Brief 1. In the text on religion and science, which Engels pamphlet says that religion had its roots "in the narrow-minded and ignorant notions of savagery"?
Brief 2. Continue the text on religion and science from its final paragraph.

Source text.
******************************

Watson continued: “Today, 224 years after Jefferson so eloquently expressed these ideas in the Declaration of Independence, biology is witnessing the completion of an intellectual renaissance that Charles Darwin began in the nineteenth century. Through his Theory of Evolution through Natural Selection, Darwin forever changed our view of human life. He saw ourselves as the products not of creation by a God as revealed in Genesis, but as arising through a series of evolutionary events going back to a common ancestor of many eons ago.

“Much more recently we have learned that the variation upon which natural selection acts reflects mutational changes in DNA, the molecule of heredity.”

How is one to explain the persistence of religious superstition alongside science and technology? The development of religious ideas occurred as an attempt by primitive man to explain phenomena which had a profound influence on his life, such as astronomical events, fire, the weather, the seasons and the migration of herd animals, in a period when a scientific understanding of the world was impossible. Karl Marx's co-thinker Fredrick Engels explained in his pamphlet Ludwig Feuerbach and the End of Classical German Philosophy that religion had its roots “in the narrow-minded and ignorant notions of savagery.”

This primitive stage of human development was superseded millennia ago, and mankind has not only elaborated a scientific explanation for his own origins, but also for how the universe itself was formed. Yet religious ideas stubbornly remain.

The most basic reason is that mankind has yet to consciously master his own social organisation. So long as the masses of people have not grasped the law-governed workings of society, and on that basis reconstructed society on more rational, humane and egalitarian foundations, superstition and religion will persist.

The great twentieth century Marxist Leon Trotsky wrote in Literature and Revolution that “so long as man will not have mastered his social organisation, the latter will hang over him as his fate. Whether at the same time society casts a religious shadow or not is a secondary matter and depends upon the degree of man's helplessness.”

Karl Marx revealed the underlying laws of capitalist society and the ultimate source in the modern world of the contradiction between scientific and technological advance and social backwardness. The forms of capitalist society by their very nature obscure the real, objective relations within that society. Marx showed that under capitalism relations between people appear as relations between things, thereby masking a fundamentally exploitative relation between labour and capital.

******************************

Information provided.

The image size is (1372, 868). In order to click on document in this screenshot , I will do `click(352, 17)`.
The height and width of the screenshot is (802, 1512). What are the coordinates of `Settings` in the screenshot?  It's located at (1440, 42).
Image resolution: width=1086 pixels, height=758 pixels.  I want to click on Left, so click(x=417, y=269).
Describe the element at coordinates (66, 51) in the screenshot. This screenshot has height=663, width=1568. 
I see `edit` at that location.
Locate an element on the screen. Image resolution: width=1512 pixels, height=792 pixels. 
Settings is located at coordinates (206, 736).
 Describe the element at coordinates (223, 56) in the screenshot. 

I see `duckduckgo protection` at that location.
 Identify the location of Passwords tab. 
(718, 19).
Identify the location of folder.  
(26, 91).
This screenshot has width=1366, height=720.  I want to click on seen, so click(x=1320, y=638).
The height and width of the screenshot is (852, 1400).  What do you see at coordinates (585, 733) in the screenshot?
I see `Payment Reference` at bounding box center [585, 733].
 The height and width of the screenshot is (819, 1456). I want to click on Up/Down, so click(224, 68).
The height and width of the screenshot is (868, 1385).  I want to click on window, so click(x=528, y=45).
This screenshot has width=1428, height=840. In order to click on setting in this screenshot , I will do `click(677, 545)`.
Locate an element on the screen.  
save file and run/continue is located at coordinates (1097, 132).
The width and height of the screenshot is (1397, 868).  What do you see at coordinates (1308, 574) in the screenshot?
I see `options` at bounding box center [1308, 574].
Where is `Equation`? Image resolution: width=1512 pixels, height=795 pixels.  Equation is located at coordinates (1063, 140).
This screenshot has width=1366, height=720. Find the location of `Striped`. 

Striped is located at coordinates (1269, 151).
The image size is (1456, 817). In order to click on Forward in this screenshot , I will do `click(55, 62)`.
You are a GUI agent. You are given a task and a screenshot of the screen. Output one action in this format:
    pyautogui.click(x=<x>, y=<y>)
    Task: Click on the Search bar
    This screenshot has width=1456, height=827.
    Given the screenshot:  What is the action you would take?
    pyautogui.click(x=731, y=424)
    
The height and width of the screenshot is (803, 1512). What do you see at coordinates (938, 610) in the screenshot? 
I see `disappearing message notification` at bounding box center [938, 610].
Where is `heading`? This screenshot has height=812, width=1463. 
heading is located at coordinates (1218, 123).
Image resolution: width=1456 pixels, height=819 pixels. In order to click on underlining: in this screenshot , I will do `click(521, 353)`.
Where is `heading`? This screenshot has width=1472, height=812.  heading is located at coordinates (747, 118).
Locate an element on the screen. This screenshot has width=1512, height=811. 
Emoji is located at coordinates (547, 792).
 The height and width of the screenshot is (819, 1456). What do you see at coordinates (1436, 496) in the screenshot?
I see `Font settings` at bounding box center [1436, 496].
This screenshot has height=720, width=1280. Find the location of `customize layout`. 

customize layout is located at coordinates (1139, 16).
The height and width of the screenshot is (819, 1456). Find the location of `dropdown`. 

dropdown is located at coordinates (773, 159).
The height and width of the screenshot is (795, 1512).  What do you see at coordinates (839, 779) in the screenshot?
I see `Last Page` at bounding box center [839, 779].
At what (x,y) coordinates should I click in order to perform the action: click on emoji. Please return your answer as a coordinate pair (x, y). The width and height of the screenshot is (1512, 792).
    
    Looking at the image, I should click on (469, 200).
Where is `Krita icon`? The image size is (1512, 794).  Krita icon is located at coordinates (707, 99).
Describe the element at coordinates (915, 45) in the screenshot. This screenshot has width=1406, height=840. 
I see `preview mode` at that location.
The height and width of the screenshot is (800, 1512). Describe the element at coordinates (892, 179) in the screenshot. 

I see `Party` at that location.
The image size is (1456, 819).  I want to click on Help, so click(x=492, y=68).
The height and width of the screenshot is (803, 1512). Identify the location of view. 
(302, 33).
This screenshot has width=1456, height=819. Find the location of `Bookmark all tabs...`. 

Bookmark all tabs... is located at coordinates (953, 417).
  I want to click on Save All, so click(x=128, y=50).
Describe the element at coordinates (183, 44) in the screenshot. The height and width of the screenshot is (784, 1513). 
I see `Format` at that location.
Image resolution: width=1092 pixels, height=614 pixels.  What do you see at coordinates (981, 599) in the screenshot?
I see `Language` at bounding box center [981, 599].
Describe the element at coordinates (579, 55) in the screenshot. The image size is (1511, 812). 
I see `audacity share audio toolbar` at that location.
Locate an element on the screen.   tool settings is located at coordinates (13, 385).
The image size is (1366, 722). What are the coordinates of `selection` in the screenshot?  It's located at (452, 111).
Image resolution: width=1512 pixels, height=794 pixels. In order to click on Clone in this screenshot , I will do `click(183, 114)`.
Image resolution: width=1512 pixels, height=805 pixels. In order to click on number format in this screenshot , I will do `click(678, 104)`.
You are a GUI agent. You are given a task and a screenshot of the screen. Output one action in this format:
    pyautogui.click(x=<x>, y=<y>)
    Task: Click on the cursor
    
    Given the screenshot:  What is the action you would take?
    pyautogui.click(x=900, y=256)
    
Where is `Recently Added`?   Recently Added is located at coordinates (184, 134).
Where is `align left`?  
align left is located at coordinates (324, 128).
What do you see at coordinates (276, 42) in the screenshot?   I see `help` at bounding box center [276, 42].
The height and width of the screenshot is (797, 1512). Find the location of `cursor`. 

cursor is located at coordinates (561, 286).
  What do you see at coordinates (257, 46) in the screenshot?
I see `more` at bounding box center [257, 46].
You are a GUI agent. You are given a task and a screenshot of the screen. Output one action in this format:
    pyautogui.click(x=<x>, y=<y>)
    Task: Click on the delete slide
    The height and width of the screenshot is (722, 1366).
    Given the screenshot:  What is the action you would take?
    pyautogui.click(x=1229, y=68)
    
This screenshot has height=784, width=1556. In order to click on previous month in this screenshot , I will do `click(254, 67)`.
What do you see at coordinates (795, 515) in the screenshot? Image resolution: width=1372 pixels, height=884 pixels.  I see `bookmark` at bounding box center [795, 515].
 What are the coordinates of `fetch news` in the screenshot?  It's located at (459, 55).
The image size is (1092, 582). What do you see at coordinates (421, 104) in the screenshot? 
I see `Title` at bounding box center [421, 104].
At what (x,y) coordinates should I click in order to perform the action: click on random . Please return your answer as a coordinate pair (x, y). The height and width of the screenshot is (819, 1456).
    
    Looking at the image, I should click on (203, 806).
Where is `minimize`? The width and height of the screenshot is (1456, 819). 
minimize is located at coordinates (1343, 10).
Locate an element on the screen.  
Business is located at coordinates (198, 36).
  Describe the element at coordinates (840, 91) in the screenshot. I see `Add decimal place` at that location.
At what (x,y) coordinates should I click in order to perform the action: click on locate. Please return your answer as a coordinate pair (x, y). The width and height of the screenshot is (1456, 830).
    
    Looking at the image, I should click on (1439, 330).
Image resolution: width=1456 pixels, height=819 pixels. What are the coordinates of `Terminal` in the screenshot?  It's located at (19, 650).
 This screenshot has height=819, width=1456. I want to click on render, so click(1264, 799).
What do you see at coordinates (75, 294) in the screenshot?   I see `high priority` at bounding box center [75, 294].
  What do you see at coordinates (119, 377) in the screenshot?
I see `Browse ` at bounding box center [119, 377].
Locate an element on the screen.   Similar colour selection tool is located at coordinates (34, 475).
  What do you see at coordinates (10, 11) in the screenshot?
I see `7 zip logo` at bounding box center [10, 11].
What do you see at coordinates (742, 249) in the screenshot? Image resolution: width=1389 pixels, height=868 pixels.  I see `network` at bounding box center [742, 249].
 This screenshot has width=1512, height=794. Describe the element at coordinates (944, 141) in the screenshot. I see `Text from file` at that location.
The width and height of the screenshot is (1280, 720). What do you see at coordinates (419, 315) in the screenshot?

******************************

Answer section 1. Ludwig Feuerbach and the End of Classical German Philosophy

Answer section 2.
The conflict between the progressive potential of science as expressed in the genome mapping and the existing social and political order is not only expressed in the attempt to wrap this development in a religious framework. It is also reflected in the way this advance is subordinated to the drive for profit.

Craig Venter's Celera Genomics is only one of numerous companies positioning themselves to exploit the genome. There is a scramble—a modern gold rush—to patent as much of the genome as possible. This will not only complicate research, it will place enormous obstacles in its way. Companies have already taken out hundreds of patents for genes in a bid to head off competitors. Researchers who wish to investigate a gene will have to pay substantial royalties for the privilege.

As important and potentially beneficial as this development is, it would be naïve to assume that it will automatically work to the advantage of the world's people. So long as science and technology are subordinated to the narrow and private interests of corporate owners, and the capitalist governments that serve them, the achievements of human intellect and industry can be, and usually are, perverted to produce tragic consequences. Last century the discovery of nuclear power had the potential to resolve the energy problems of society once and for all. Instead it was used to develop new weapons of mass destruction. Do we face a future which includes the deployment of “gene bombs,” capable of killing off certain genetic types while leaving property intact?